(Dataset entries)
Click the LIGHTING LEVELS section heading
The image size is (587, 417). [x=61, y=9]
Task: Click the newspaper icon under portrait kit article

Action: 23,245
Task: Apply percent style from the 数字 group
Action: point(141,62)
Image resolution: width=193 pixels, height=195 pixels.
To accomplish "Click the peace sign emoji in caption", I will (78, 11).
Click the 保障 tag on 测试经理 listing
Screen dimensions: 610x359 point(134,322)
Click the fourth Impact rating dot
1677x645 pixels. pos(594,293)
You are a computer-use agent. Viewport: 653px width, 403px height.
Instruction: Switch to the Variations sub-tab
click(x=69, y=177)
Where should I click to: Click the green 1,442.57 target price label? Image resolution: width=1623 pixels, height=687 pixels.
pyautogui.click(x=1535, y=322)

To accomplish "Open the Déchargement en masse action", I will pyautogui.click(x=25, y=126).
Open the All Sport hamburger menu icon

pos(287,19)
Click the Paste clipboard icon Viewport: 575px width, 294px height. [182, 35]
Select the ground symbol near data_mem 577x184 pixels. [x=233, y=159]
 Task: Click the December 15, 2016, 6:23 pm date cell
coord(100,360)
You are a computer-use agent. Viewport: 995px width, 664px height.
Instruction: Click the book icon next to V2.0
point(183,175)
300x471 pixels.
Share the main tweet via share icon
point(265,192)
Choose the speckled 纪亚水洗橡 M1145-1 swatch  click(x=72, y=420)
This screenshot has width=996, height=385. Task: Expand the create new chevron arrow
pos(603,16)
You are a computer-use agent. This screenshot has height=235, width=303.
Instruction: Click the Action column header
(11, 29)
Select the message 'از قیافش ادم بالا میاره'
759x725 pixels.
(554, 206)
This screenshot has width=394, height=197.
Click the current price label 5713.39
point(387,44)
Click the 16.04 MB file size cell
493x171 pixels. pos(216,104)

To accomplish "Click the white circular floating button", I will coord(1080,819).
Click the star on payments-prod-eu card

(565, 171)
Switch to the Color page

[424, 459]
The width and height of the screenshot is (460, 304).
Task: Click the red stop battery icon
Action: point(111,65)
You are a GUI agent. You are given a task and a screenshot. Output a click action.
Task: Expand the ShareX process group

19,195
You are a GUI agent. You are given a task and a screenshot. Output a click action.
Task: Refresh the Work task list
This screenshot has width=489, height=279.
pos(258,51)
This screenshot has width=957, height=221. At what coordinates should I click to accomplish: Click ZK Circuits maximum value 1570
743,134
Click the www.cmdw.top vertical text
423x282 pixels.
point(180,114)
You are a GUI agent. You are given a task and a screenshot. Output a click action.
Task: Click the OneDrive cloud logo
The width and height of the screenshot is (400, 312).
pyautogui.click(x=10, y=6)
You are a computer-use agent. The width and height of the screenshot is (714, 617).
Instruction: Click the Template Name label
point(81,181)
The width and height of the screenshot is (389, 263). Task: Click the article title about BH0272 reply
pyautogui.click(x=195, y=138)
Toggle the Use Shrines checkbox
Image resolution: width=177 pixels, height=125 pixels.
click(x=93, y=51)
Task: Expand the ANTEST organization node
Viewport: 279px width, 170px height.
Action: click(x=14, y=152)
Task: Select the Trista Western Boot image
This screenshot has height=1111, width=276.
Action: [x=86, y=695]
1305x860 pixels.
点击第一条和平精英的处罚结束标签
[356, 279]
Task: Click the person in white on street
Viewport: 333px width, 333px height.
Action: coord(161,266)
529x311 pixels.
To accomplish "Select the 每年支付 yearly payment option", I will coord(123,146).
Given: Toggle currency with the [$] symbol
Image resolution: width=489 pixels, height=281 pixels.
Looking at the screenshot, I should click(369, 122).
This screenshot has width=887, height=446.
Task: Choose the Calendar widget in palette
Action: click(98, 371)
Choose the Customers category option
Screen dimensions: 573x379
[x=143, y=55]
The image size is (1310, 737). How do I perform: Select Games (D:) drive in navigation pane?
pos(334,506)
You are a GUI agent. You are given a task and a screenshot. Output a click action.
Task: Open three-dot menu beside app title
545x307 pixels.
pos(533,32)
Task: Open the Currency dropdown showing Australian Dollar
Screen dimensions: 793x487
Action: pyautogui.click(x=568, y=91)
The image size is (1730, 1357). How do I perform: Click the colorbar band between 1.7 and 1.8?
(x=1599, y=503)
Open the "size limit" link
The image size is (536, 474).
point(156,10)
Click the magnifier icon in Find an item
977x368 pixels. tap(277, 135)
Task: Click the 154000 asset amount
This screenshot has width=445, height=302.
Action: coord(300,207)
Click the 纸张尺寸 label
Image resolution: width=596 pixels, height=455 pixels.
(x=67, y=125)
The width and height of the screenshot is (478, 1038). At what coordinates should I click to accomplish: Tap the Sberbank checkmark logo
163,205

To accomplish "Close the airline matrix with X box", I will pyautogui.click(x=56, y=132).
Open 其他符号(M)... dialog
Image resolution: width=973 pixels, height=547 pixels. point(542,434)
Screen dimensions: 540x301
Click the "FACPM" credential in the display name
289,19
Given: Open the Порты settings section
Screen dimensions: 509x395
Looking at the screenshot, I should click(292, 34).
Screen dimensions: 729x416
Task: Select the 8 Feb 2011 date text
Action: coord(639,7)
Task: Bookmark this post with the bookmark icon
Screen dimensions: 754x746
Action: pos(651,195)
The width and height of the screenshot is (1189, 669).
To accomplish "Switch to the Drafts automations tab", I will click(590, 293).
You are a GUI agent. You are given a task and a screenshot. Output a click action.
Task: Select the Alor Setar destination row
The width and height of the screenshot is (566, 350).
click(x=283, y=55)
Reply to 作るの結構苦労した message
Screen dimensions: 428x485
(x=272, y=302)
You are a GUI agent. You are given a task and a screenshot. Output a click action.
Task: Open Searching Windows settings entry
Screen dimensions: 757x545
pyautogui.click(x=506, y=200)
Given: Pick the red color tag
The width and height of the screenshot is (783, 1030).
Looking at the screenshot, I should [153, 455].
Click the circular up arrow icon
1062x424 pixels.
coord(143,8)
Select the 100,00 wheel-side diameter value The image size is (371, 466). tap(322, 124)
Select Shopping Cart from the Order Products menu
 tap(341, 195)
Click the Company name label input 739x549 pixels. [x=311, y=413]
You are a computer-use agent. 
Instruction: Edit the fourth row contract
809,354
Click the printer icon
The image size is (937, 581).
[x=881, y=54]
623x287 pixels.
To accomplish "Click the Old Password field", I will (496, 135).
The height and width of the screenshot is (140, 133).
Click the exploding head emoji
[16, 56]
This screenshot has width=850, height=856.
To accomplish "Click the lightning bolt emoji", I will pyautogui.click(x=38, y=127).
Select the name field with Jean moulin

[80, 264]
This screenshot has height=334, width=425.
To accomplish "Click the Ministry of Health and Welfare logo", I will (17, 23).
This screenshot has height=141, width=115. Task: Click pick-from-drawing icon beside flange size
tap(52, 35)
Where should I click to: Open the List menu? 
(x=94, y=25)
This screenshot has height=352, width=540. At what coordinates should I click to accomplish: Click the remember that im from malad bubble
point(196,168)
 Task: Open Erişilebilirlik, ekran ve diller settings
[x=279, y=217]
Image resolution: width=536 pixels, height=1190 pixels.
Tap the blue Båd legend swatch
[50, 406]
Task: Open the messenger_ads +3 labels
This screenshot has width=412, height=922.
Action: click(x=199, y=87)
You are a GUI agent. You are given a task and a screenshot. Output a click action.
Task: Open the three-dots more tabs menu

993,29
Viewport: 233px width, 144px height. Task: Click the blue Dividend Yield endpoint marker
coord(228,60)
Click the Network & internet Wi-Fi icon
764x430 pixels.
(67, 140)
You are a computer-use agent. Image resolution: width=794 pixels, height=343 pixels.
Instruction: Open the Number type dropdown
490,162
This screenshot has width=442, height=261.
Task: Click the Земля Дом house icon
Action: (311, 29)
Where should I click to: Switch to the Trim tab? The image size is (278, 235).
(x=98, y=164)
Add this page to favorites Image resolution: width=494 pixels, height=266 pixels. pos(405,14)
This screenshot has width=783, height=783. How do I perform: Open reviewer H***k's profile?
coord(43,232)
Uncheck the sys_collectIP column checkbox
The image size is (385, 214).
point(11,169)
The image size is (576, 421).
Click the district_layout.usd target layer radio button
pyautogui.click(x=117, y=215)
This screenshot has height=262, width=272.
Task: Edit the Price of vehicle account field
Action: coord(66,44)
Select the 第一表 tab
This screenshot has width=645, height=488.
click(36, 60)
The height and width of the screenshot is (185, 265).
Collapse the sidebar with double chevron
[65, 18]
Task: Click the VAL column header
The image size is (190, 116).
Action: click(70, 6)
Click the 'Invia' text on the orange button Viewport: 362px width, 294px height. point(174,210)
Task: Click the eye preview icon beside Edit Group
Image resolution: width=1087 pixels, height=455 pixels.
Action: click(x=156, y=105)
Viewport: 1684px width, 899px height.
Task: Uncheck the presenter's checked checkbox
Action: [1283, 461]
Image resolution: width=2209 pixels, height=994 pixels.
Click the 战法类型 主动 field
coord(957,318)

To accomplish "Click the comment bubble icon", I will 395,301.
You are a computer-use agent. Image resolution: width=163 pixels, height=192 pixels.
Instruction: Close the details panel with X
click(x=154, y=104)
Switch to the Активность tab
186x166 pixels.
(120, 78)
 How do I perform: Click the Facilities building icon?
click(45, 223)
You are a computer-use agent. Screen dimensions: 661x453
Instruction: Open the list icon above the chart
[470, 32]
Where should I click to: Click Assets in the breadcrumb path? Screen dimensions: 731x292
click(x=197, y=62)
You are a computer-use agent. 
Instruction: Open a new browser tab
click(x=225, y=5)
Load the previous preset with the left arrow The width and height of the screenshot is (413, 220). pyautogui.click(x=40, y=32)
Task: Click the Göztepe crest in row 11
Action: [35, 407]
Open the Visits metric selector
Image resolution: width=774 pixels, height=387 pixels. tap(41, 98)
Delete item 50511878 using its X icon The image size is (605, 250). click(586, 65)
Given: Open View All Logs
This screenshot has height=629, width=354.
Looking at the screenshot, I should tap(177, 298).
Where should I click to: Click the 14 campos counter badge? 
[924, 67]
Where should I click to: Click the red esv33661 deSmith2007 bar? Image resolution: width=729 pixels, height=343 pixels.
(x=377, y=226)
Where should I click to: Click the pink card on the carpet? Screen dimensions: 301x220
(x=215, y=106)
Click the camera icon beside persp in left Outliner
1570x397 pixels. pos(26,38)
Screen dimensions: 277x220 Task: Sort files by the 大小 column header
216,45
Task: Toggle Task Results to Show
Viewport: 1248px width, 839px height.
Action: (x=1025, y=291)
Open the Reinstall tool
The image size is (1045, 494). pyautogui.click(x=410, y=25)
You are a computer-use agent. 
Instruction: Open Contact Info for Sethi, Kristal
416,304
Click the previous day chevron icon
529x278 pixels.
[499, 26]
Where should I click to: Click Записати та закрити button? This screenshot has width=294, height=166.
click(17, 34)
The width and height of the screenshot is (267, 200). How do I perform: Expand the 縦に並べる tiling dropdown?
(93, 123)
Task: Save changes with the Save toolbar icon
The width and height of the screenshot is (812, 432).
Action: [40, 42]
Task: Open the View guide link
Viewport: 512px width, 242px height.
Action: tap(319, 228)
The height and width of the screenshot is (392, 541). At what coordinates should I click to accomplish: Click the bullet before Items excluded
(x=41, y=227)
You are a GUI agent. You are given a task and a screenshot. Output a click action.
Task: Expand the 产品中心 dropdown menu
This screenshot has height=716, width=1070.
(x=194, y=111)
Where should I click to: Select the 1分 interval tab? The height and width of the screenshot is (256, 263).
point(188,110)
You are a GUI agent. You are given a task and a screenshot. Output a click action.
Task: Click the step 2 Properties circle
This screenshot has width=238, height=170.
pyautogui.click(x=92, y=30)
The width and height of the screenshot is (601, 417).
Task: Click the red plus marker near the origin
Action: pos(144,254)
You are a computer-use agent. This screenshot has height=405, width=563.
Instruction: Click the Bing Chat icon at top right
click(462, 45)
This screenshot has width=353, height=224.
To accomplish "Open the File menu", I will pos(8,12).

• **What you will do**:
Only the lines above starting with the one with "Screen dimensions: 509x395" and going through the one with "623x287 pixels." are to be copied, word for word and with both ends kept.

• **Answer to this problem**:
Screen dimensions: 509x395
Looking at the screenshot, I should click(292, 34).
Screen dimensions: 729x416
Task: Select the 8 Feb 2011 date text
Action: coord(639,7)
Task: Bookmark this post with the bookmark icon
Screen dimensions: 754x746
Action: pos(651,195)
The width and height of the screenshot is (1189, 669).
To accomplish "Switch to the Drafts automations tab", I will click(590, 293).
You are a GUI agent. You are given a task and a screenshot. Output a click action.
Task: Select the Alor Setar destination row
The width and height of the screenshot is (566, 350).
click(x=283, y=55)
Reply to 作るの結構苦労した message
Screen dimensions: 428x485
(x=272, y=302)
You are a GUI agent. You are given a task and a screenshot. Output a click action.
Task: Open Searching Windows settings entry
Screen dimensions: 757x545
pyautogui.click(x=506, y=200)
Given: Pick the red color tag
The width and height of the screenshot is (783, 1030).
Looking at the screenshot, I should [153, 455].
Click the circular up arrow icon
1062x424 pixels.
coord(143,8)
Select the 100,00 wheel-side diameter value The image size is (371, 466). tap(322, 124)
Select Shopping Cart from the Order Products menu
 tap(341, 195)
Click the Company name label input 739x549 pixels. [x=311, y=413]
You are a computer-use agent. 
Instruction: Edit the fourth row contract
809,354
Click the printer icon
The image size is (937, 581).
[x=881, y=54]
623x287 pixels.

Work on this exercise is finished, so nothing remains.